In the Republic and the UK the 400g bar is being reduced in size to 360g by spacing the triangular chocolate peaks out more widely. In the UK the smaller 170g bar is being cut to 150g. Despite the denials, chocolate lovers have blamed the Brexit induced plunge in the pound for the reduced size, with John Prescott, former deputy Prime Minister, tweeting that the referendum was behind the move.
It's not clear whether any other markets are affected.
Consumers took to social media to vent their fury.
"This must be up there with the dumbest corporate decisions of all-time," one Toblerone customer posted. "You have a somewhat premium chocolate bar which is very well-known for its distinctive shape, and to save money you change the shape?

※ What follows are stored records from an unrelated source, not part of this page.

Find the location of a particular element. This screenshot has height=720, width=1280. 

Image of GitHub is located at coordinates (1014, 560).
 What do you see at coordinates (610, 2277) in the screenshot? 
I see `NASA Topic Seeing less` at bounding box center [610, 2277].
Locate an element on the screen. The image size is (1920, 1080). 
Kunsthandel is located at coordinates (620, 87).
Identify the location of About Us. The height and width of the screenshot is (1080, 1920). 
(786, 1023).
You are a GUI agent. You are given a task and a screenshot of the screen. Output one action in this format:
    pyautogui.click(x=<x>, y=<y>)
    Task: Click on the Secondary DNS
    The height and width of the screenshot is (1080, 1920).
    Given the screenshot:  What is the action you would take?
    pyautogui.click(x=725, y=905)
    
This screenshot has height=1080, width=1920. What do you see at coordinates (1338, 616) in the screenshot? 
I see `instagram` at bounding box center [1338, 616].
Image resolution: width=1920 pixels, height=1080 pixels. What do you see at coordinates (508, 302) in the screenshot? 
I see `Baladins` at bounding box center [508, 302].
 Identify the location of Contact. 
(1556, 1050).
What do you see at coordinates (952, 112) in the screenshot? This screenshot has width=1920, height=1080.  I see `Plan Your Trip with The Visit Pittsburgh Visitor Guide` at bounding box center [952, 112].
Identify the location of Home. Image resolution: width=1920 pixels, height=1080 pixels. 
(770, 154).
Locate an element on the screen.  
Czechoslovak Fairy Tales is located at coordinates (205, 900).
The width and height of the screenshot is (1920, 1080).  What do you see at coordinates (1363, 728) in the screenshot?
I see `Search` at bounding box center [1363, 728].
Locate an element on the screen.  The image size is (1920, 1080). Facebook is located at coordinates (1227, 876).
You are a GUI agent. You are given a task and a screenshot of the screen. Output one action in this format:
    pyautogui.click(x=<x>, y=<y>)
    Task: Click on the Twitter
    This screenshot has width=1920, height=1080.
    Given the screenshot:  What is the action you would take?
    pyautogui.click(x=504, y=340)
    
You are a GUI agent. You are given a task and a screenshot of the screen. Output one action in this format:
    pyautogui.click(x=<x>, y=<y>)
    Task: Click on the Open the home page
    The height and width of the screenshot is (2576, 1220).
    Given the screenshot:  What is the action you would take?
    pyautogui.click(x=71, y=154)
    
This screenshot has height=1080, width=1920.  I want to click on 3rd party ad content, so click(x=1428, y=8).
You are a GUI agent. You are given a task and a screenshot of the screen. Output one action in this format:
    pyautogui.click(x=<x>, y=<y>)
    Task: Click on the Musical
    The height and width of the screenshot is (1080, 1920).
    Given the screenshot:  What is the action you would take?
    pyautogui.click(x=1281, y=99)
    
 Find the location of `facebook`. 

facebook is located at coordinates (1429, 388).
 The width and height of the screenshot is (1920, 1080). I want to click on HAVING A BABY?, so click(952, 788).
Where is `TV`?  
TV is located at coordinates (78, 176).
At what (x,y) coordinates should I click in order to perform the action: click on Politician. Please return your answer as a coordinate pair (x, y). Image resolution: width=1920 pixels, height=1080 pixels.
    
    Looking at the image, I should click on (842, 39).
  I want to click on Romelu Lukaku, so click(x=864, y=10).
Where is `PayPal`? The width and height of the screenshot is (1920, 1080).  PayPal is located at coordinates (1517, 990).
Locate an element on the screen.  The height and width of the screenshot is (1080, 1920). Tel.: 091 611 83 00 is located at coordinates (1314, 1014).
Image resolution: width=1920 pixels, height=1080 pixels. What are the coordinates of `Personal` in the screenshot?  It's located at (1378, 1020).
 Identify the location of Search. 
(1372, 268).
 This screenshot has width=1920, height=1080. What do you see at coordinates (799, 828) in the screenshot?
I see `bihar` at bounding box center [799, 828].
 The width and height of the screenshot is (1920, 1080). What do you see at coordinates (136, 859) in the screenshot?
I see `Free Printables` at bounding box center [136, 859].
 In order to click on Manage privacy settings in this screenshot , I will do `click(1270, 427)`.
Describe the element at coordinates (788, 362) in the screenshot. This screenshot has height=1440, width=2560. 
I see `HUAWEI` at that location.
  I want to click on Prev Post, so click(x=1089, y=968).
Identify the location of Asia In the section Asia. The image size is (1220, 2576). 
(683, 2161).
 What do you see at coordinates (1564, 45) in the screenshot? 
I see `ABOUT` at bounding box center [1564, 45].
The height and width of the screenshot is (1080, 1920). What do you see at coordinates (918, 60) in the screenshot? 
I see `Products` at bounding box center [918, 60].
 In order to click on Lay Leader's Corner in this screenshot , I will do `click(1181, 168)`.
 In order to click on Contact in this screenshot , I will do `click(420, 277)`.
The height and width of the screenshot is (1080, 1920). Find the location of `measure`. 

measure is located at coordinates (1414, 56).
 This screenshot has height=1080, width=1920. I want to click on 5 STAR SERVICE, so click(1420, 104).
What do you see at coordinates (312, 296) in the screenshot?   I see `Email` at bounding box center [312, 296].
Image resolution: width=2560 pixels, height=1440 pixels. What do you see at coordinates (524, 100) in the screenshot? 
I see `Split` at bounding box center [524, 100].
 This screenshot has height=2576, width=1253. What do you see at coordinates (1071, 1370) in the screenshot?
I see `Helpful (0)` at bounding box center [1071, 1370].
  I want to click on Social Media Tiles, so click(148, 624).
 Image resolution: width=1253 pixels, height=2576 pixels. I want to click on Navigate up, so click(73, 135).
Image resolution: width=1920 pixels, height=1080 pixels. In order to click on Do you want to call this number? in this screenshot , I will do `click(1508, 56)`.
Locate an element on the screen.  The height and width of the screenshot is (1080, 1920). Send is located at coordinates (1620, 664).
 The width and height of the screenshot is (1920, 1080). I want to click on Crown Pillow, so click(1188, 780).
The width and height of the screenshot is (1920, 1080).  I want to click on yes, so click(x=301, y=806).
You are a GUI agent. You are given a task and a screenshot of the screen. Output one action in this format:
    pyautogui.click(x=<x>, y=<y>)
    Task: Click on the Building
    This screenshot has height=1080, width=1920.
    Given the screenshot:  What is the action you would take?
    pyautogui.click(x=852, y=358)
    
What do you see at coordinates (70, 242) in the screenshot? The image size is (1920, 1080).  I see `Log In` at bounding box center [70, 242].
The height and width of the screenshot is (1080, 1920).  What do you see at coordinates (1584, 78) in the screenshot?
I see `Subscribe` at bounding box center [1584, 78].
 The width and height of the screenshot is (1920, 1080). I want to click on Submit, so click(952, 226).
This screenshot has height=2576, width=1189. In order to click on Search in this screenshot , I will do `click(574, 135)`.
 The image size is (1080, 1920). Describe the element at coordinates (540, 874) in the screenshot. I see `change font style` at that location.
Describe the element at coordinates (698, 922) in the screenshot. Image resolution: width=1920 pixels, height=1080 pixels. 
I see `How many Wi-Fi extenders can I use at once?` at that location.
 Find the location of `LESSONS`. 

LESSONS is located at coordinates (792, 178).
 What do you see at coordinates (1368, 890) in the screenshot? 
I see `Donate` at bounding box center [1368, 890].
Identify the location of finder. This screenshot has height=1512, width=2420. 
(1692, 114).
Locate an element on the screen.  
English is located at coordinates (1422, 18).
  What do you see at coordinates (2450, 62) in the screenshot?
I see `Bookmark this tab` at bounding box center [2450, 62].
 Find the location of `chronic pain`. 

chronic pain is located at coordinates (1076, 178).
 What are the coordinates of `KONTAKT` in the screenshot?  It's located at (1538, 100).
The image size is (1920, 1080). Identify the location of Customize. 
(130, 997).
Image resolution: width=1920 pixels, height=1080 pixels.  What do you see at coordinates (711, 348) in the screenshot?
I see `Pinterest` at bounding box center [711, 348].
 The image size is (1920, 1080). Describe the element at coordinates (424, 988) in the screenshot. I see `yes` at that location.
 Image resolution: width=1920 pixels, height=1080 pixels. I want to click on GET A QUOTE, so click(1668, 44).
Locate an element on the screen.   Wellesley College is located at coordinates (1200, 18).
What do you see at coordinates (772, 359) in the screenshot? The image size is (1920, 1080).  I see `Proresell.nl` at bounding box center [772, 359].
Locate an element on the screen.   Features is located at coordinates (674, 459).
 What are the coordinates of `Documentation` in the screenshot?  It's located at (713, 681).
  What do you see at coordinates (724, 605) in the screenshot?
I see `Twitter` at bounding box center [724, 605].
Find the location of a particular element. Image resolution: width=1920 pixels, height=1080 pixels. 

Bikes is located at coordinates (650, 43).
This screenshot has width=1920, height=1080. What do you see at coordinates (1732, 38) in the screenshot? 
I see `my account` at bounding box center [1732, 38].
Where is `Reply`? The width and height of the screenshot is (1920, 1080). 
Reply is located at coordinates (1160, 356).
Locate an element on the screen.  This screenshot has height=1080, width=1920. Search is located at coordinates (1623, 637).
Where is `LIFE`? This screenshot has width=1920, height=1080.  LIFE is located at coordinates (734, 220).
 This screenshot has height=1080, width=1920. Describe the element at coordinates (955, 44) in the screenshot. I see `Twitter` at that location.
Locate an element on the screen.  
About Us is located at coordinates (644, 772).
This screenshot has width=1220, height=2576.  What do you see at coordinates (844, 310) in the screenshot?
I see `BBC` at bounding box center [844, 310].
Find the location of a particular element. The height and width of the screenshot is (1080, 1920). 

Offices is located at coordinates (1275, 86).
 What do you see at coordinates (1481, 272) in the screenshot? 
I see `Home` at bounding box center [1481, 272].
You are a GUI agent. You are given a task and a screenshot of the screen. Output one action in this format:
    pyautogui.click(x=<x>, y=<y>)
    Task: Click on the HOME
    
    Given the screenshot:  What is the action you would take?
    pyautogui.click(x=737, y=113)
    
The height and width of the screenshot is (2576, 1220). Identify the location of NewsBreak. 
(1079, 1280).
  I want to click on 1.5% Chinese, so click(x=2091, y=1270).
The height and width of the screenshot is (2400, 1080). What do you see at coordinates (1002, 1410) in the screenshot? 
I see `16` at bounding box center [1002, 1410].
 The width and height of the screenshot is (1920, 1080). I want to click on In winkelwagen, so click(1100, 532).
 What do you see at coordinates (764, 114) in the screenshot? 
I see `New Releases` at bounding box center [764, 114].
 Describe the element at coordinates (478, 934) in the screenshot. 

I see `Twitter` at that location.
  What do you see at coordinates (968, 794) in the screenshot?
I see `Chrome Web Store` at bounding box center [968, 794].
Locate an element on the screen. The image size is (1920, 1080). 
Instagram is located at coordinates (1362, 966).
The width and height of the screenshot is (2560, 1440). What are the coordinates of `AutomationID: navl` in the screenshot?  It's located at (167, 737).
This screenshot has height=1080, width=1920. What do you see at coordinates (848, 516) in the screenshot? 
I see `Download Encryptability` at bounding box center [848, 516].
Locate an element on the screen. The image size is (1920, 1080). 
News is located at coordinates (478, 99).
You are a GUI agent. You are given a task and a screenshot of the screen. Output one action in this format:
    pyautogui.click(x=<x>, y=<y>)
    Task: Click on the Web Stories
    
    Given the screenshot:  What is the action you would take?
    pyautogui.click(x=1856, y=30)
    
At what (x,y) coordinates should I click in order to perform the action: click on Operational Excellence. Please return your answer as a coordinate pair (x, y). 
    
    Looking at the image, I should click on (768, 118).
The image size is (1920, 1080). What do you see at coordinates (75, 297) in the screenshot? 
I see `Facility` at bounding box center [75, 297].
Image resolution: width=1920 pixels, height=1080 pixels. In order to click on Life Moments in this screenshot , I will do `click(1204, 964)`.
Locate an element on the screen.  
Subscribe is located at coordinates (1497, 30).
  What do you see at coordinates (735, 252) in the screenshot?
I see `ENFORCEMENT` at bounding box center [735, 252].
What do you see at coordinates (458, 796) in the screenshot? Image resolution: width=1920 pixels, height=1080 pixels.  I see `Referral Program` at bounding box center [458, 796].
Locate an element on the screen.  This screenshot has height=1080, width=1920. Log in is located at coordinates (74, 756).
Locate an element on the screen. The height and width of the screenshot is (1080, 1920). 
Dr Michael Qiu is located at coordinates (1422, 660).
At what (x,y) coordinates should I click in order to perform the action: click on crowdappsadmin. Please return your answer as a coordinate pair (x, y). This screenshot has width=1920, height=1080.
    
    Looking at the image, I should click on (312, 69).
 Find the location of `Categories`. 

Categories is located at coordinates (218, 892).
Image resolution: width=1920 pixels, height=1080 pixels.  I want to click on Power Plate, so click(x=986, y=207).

"Now you have a premium-priced product that looks like a weird knock-off of itself."
Academics at the University of East Anglia said the Toblerone move is the latest example of 'shrinkflation'.
"The new gappy-teeth Toblerone is yet another example of shrinkflation, where shrinking pack contents allows for a backdoor price rise," said Ratula Chakraborty, a senior lecturer in retailing.